Ethan Caflisch has lived many lives in the past decade — from the California art scene to six years in London, where he’s now officially a citizen. He’s someone who can find a sense of belonging anywhere, while still carrying a perspective uniquely his own — a quality he embraces in both life and art.

We talk on a video call — him in his London studio, me in California. Our conversation drifts easily between life choices, relationships, and the way an object’s story changes once it’s deemed “no longer useful.” That’s where much of Ethan’s work begins: the moment after something is discarded.

“The overarching theme of my work is repair,” he says. “Taking things that were once together, separated, discarded — and turning them into something beautiful.”
Leaving Comfort for the Unknown
Ethan left California in his mid-twenties, not because it wasn’t good, but because it was too good — too comfortable.

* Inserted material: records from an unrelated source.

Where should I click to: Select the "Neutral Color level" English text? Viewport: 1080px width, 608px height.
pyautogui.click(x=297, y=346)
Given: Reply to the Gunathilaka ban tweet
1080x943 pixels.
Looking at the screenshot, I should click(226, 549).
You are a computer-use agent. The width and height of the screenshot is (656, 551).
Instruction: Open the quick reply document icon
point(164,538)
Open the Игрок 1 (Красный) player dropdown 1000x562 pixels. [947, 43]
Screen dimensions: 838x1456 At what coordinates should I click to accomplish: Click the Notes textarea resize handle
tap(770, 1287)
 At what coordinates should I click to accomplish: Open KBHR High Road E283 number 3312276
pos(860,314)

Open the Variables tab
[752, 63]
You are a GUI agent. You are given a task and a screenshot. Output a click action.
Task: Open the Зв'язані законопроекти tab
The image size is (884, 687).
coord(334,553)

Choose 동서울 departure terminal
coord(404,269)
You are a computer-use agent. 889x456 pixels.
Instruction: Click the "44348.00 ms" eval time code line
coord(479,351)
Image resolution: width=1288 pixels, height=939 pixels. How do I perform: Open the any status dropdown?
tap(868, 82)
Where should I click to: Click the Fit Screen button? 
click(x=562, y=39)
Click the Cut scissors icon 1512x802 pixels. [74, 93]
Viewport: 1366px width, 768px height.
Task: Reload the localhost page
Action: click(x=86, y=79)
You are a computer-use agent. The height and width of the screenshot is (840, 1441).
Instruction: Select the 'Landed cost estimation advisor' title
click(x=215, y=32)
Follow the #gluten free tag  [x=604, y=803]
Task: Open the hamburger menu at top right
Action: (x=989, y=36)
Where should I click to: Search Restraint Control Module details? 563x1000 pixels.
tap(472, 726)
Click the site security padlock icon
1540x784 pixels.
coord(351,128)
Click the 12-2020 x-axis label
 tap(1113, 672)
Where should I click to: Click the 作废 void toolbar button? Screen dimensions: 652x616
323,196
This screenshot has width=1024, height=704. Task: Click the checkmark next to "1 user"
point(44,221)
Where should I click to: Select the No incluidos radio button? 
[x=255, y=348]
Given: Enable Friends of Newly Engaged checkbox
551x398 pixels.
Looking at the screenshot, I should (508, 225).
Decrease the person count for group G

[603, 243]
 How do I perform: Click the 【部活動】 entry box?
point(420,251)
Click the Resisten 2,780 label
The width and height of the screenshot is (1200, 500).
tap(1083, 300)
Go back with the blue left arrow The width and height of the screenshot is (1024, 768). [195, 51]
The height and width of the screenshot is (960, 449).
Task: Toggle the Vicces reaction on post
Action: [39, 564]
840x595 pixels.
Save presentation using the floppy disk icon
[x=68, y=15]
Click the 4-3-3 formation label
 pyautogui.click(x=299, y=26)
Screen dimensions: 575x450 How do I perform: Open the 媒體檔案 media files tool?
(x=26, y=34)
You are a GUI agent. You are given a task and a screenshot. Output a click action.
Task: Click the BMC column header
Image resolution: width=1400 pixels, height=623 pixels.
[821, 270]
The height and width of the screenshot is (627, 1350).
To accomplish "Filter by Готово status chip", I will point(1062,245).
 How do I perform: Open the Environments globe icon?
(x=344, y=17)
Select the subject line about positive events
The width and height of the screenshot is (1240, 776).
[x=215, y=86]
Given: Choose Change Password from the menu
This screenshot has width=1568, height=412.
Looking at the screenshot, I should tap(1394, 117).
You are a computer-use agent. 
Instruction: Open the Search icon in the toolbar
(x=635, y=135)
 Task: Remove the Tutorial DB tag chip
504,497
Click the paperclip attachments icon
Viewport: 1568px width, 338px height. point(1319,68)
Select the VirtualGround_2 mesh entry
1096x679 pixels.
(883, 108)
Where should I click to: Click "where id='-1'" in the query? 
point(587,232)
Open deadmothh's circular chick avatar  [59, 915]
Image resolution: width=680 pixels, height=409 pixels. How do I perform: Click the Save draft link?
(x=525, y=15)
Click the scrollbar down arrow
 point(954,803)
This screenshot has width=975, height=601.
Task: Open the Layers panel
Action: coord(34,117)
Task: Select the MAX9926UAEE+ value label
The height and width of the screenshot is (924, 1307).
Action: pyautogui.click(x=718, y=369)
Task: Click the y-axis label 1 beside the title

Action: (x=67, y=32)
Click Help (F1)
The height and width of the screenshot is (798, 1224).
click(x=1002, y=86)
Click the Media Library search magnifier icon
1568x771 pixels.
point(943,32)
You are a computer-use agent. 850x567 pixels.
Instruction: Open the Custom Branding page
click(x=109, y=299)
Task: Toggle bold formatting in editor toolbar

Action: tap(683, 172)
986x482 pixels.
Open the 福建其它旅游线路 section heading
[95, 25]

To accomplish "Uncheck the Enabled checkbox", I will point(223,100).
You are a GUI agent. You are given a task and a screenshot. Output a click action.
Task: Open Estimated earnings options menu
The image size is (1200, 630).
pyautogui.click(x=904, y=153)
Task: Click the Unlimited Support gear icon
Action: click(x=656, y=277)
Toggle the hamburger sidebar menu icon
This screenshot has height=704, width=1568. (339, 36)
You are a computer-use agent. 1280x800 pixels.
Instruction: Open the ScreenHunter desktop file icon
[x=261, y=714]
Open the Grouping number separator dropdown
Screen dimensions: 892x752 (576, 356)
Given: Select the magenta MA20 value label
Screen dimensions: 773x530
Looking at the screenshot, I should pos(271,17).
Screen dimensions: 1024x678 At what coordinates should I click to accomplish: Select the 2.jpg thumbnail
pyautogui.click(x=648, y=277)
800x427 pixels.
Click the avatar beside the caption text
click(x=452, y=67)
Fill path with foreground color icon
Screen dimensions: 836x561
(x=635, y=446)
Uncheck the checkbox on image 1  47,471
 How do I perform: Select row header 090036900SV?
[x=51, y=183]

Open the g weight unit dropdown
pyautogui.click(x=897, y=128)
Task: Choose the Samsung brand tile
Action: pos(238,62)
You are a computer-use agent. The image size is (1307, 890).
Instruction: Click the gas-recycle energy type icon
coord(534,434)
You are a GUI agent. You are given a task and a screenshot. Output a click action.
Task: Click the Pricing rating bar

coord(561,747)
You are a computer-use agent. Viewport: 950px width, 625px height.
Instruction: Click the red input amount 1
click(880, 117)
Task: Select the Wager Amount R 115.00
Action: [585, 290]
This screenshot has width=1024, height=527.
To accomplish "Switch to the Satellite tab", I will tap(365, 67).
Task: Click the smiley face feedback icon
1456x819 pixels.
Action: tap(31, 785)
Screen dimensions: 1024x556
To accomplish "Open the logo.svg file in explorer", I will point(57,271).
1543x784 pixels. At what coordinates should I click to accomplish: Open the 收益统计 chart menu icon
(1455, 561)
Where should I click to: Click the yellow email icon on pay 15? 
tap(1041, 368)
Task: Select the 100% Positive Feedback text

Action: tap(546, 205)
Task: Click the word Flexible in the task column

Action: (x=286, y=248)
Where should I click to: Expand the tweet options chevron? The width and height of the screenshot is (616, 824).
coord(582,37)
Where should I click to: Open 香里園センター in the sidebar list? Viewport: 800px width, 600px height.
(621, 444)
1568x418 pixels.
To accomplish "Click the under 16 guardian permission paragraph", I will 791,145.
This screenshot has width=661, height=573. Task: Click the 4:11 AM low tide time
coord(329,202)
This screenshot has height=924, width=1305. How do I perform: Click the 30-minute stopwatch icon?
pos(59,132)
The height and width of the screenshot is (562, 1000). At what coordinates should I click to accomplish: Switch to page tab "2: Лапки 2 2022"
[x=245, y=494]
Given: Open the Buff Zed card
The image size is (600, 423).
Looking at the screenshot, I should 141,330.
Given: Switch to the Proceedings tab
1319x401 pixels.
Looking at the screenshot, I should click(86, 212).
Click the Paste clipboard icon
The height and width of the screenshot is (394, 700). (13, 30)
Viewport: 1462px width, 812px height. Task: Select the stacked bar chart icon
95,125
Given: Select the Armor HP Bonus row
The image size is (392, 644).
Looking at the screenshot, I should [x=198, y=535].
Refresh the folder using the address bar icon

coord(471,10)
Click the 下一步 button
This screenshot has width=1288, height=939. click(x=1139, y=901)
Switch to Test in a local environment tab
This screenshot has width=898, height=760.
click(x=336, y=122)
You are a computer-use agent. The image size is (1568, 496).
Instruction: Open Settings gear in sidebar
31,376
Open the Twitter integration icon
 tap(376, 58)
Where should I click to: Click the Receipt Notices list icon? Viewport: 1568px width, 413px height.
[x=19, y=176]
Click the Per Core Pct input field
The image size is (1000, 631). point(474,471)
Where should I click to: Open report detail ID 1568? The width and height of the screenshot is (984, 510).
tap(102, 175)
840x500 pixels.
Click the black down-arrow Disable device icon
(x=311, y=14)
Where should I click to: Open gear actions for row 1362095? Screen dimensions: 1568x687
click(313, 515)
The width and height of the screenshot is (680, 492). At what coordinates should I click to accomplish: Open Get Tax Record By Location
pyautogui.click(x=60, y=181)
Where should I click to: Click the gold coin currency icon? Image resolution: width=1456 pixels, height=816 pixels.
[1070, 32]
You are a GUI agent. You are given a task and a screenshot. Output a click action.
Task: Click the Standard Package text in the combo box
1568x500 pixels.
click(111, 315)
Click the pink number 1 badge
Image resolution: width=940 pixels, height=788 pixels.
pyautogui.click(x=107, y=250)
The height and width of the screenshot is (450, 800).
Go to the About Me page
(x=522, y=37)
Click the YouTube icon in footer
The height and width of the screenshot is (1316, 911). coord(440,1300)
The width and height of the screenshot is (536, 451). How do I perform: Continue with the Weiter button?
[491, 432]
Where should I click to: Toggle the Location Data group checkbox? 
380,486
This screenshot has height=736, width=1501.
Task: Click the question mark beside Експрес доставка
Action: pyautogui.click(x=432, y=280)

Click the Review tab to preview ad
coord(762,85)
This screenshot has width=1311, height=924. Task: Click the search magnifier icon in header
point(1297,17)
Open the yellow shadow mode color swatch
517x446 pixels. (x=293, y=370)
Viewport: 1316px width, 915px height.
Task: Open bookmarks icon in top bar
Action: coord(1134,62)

“If we didn’t leave then, we might have been stuck there forever,” he tells me. New York was the original destination, but life rerouted him back to California before he eventually landed in London. What started as a plan to expand his art-world connections became something bigger: a new foundation, a new way of seeing, and a growing body of work rooted in the subtle interplay between permanence and change.
The Studio as His Greatest Unseen Work
Ethan’s studio is his quiet masterpiece — a space optimized for efficiency and flow. He treats it like a living artwork that never appears in a gallery. It’s not just a place to make work; it’s part of the work itself.

That deep attention to space parallels how he treats materials. Whether it’s pistachio shells, worn sneakers, or threadbare socks, he collects the overlooked and reassembles them into pieces that carry new meaning.
Pistachio Shells and Emotional Weight
One piece in particular stays with me: a floor-based sculpture built from pistachio shells Ethan had eaten, saved, dyed, and arranged in a grid. At first glance, you might think they’re seashells. Then you realize they’re leftovers — things most of us toss without a thought.

The work was born during the slow unraveling of a long-term relationship.
“I was trying to tap into emotions I’d historically bottled up,” Ethan says. “Especially sadness. The pistachio shells felt like the conversations we kept having over and over — split, discarded, but still worth holding onto and reshaping.”

It’s about heaviness — emotional and physical — and the cyclical nature of what we keep versus what we let go.
Socks, Sneakers, and the Objects That Carry Us

Many of Ethan’s pieces memorialize items that have carried him — literally. His sneaker series, ongoing for over a decade, transforms worn-out shoes into sculptures, sometimes with gold leaf on the soles. His sock works — repaired until they’re no longer wearable — are stretched and framed like preserved specimens.

Both series balance humor and reverence. They elevate the utilitarian to the symbolic, prompting questions about value, attachment, and the stories objects accumulate simply by being part of our lives.
Ghost Prints and Unfinished Sentences
Not all of Ethan’s work is instantly decipherable. A painting titled Checking the Obituaries Again features faint boot prints, barely visible in black-on-black paint and charcoal. It’s ghostly, almost evasive. The title guides you, but never explains everything.
He likes it that way.

“My work is meant to be an incomplete sentence,” he says. “The gaps are for the viewer to fill in however they need to.”
It’s an approach that resists the overly prescriptive tendencies of art school critiques. Instead of telling you what to see, Ethan invites you into a conversation — one that shifts depending on who’s looking.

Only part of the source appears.